Axelle Thiry nous raconte quelques épisodes heureux – et moins heureux – de la vie amoureuse de compositeurs illustres tels que Mozart, Bach ou encore Liszt.

Quand le jeune Mozart demandait en mariage la future reine Marie-Antoinette

On dit que la première demande en mariage de Mozart date de son enfance. Le jeune Wolfgang est invité à la Cour d’Autriche, et il y rencontre la future reine Marie-Antoinette. On raconte que Mozart aurait glissé sur le parquet et que Marie-Antoinette serait venue à son secours. Mozart lui aurait alors dit : "Vous êtes bien bonne, c’est pourquoi je veux vous épouser". Il aurait précisé à la mère de Marie-Antoinette : "Elle a été si bonne pour moi, tandis que ses sœurs me regardaient sans bouger." Ce n’est qu’une légende… Mais ce qui est très probable, c’est que Marie-Antoinette se soit émerveillée devant le génie du jeune Mozart…

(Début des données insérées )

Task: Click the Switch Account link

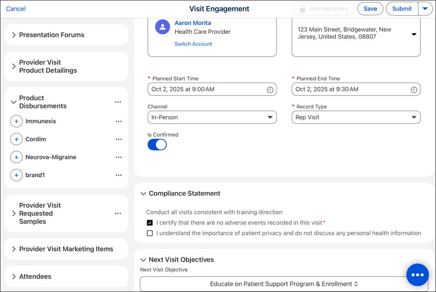Action: (x=193, y=44)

Aloysia Weber, muse de Mozart

Quand il a une vingtaine d’années, Mozart se sent prisonnier de l’atmosphère étouffante de Salzbourg où il est Konzertmeister auprès de l’archevêque Colloredo. Il rêve de liberté. Il veut trouver sa place, conquérir l’Europe. Et il va quitter Salzbourg pour faire un long voyage. Il ira d’abord à Munich, Mannheim, et puis Paris. Au cours de ce voyage, en janvier 1778, Mozart est invité par un ami chez la princesse d’Orange aux Pays-Bas. Comme elle aime le chant, Mozart lui apporte quatre petites arias. Pendant ce voyage, il est accompagné par une toute jeune fille qui est déjà une excellente cantatrice, Aloysia Weber. Dans le salon aux boiseries vert et or, Mozart accompagne ses mélodies confiées à la voix enchanteresse d’Aloysia. Bientôt, il composera des airs pour elle. Mozart a le cœur généreux. Il veut aider Aloysia Weber. Il envisage de faire une tournée avec elle en Italie pour lui donner l’occasion de débuter une carrière dramatique. Il ne pense plus du tout à la sienne. Quand Leopold Mozart apprend les nouveaux projets de son fils, il voit rouge. Il était prévu que Wolfgang aille à Paris et pas en Italie. Leopold s’est beaucoup affairé et endetté pour préparer le long voyage de son fils et il faut qu’il rapporte ! Mozart se résigne. Encore quelques arias, quelques moments délicieux, et puis il faut partir. Le 14 mars 1778, Mozart prend la route de Paris, avec sa mère, qui l’accompagne pendant ce voyage. Le jeune Mozart a déjà écrit des œuvres magistrales, comme un concerto qu’il a dédié à Melle Jeunehomme, une pianiste parisienne de passage à Salzbourg.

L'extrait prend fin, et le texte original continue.